EXCERPTED TEXT:
In case of conflicts, CouchDB assumes the most modified branch of the document (i.e., the document with the higher revision number) is the winner. You can resolve the conflict by choosing a different branch/revision manually, but you can also choose to not do anything.
Yes, it picks a winner, which it show on all machines (so all machines that have seen same changes will pick the same winner). But it also keeps conflicts around, so users who care about them can correctly resolve them.
Sometimes the winner it picks is not what the users want, That could surprising, but it is correct because it really is a user-level conflicts.
(Now, user may very well at a timestamp field to the document, hope ntp works well and resolve the conflicts if they appear based on that, but CouchDB tries not to make such assumption on behalf of the user).
Really? That's nearly undifferentiated from just picking one at random. How is, "whoever hits the queue most often" a useful deterministic resolution strategy? I mean I guess it's functionally no worse than wall-clock time or something, but still kinda funny. :-)
It is not random. It is consitently picking the same document on all servers that have seen the same changes. By default it picks the one with the most changes. That consintency ("the same" part is very important) it means if you replicate and bring in some conflicts, both sides will show the same state. So you won't randomly after replicating A to B, and B to A see document 1 as the winner on A but 2 on B. They'll both pick 1 or 2. So both would settle on the same state.

RECORDS:
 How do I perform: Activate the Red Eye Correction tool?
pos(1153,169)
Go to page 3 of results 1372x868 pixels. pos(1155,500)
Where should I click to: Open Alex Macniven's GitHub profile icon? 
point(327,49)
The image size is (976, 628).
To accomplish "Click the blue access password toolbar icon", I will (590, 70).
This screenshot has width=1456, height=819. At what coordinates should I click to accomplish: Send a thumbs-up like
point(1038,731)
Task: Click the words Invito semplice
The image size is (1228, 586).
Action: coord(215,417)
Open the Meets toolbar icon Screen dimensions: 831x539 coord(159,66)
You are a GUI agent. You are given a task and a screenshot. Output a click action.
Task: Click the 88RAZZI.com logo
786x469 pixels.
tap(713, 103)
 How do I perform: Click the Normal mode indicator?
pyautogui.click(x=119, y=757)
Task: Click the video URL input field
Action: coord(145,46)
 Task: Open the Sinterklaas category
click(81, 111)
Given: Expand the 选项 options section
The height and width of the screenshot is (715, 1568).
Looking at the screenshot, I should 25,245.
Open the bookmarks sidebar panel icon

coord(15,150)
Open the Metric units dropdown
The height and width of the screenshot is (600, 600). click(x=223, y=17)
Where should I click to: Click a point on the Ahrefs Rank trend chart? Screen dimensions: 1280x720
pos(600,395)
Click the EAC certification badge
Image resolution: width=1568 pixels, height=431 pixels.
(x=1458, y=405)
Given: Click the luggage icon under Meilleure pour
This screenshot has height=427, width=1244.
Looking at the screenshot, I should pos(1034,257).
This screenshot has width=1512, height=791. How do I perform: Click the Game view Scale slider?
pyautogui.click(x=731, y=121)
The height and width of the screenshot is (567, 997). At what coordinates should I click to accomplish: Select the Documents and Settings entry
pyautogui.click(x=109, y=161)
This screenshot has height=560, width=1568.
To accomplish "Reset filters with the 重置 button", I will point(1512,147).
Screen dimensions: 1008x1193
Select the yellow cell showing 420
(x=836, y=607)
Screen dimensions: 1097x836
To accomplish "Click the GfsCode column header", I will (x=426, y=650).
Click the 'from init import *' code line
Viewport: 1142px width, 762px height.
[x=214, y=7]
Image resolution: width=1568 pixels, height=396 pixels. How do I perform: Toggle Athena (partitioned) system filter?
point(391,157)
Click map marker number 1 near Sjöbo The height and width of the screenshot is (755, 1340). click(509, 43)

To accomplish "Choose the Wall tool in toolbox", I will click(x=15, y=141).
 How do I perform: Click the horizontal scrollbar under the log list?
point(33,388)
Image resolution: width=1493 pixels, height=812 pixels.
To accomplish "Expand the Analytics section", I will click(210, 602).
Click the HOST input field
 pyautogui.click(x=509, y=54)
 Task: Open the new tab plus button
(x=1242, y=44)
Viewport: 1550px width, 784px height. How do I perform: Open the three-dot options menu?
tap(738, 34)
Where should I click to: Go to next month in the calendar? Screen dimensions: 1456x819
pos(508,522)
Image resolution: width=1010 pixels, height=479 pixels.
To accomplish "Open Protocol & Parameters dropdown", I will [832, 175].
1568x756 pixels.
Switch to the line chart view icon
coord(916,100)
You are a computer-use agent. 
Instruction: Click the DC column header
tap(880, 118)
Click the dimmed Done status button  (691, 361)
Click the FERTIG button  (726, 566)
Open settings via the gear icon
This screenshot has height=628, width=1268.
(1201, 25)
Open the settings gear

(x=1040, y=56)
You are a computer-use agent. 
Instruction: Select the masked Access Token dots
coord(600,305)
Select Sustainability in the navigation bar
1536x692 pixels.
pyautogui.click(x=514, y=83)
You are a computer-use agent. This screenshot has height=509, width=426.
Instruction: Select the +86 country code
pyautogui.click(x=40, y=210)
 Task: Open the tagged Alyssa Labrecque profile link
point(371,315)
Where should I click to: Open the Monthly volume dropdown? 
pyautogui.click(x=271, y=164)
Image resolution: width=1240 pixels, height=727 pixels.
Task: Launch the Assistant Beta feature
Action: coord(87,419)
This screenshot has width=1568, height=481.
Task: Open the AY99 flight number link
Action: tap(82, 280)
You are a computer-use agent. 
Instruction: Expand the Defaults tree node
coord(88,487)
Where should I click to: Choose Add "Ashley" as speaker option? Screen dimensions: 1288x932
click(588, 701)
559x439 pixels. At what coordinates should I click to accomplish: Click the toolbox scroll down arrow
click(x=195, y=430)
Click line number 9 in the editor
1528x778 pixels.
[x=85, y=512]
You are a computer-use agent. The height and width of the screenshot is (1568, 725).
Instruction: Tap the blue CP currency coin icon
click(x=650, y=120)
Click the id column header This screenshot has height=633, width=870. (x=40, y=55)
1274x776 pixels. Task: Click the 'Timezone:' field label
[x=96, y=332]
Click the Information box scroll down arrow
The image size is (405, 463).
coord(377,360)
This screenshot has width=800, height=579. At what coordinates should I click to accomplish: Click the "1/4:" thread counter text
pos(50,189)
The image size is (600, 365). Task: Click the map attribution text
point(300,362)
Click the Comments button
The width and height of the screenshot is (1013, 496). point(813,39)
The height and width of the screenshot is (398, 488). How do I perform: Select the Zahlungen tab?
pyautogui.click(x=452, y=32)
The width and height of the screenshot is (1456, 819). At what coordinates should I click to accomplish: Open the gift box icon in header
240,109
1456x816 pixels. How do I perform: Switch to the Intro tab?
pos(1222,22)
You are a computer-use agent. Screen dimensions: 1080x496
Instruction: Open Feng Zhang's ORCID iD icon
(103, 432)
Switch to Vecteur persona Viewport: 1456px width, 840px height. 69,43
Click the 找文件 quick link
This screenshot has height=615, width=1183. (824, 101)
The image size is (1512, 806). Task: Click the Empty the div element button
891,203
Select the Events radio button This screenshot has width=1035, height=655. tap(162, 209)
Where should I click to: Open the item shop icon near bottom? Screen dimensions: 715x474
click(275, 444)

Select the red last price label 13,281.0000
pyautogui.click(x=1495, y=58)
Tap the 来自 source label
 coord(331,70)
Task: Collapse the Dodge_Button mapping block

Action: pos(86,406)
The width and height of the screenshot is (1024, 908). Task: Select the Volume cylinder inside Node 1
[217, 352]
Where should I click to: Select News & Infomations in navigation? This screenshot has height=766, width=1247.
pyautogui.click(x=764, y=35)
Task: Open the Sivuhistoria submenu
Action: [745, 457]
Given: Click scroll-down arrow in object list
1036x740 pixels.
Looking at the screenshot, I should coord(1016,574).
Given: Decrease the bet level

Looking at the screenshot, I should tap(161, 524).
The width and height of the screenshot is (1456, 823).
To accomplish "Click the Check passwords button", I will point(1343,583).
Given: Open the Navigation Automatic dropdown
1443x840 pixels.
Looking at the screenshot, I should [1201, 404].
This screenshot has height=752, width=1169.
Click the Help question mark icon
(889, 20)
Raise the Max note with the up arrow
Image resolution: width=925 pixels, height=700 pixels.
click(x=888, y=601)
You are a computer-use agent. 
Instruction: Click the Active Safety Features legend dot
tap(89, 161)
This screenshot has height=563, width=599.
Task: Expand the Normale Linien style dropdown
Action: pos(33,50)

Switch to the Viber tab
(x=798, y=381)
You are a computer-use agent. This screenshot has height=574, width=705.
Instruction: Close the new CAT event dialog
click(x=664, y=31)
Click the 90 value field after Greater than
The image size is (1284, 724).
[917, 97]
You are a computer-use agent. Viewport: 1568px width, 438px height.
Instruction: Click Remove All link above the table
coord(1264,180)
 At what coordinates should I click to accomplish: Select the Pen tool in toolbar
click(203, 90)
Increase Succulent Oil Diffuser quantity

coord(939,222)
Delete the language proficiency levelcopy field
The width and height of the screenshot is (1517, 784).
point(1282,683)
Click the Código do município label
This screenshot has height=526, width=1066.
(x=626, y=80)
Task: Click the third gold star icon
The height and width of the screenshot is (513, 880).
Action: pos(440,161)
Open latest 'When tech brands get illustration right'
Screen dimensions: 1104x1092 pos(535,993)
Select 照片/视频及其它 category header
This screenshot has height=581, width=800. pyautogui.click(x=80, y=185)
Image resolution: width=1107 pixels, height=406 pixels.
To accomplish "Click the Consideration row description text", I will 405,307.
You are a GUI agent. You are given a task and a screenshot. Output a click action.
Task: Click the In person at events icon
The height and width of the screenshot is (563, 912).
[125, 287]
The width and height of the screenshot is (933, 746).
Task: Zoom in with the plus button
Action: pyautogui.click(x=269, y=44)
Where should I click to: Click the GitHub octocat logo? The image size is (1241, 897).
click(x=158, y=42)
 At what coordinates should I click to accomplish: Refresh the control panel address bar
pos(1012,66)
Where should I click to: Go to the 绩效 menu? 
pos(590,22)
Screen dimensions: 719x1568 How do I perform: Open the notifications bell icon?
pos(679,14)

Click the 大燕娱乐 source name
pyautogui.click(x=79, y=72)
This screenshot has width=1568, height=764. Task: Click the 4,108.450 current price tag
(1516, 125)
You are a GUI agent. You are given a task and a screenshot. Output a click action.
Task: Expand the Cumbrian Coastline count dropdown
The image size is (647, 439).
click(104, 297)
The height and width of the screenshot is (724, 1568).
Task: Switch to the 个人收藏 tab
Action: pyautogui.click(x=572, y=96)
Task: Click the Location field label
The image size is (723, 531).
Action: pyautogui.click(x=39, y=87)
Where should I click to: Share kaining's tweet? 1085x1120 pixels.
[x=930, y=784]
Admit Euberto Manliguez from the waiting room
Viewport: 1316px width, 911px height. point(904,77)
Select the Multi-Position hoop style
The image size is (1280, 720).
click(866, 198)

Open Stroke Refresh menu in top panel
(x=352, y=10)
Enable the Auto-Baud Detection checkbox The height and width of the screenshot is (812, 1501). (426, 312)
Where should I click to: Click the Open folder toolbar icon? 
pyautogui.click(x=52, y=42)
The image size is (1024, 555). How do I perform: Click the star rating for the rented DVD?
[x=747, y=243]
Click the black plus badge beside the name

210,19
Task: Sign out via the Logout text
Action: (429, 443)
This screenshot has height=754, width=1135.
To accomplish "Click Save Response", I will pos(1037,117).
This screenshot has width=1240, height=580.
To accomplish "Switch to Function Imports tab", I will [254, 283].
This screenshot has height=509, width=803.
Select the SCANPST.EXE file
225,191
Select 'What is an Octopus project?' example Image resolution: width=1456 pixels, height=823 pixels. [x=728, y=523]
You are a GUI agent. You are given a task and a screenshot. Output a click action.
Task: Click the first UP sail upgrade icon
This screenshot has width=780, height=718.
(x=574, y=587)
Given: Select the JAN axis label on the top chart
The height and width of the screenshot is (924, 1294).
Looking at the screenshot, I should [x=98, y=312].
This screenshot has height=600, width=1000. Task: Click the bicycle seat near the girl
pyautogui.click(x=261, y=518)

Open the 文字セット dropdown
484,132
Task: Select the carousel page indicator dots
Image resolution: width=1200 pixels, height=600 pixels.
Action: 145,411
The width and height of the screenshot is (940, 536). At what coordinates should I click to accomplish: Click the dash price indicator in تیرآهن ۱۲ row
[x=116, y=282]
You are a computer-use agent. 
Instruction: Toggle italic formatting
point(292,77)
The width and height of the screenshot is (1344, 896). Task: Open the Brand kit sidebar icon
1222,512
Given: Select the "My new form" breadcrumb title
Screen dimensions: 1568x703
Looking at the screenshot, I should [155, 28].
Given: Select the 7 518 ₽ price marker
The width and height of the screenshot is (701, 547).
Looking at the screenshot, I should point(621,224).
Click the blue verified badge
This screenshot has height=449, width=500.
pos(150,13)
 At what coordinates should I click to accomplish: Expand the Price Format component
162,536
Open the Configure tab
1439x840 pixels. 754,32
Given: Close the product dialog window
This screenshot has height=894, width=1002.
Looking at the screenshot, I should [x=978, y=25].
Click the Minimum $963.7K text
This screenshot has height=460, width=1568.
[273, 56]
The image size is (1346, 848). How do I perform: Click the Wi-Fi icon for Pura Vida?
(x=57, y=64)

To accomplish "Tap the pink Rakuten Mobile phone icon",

EXERCISE REQUIREMENTS: Write out everything from "In case of conflicts, CouchDB" down to "a user-level conflicts." in the CouchDB conflict thread above, word for word.

RESULT OF THE TASK:
In case of conflicts, CouchDB assumes the most modified branch of the document (i.e., the document with the higher revision number) is the winner. You can resolve the conflict by choosing a different branch/revision manually, but you can also choose to not do anything.
Yes, it picks a winner, which it show on all machines (so all machines that have seen same changes will pick the same winner). But it also keeps conflicts around, so users who care about them can correctly resolve them.
Sometimes the winner it picks is not what the users want, That could surprising, but it is correct because it really is a user-level conflicts.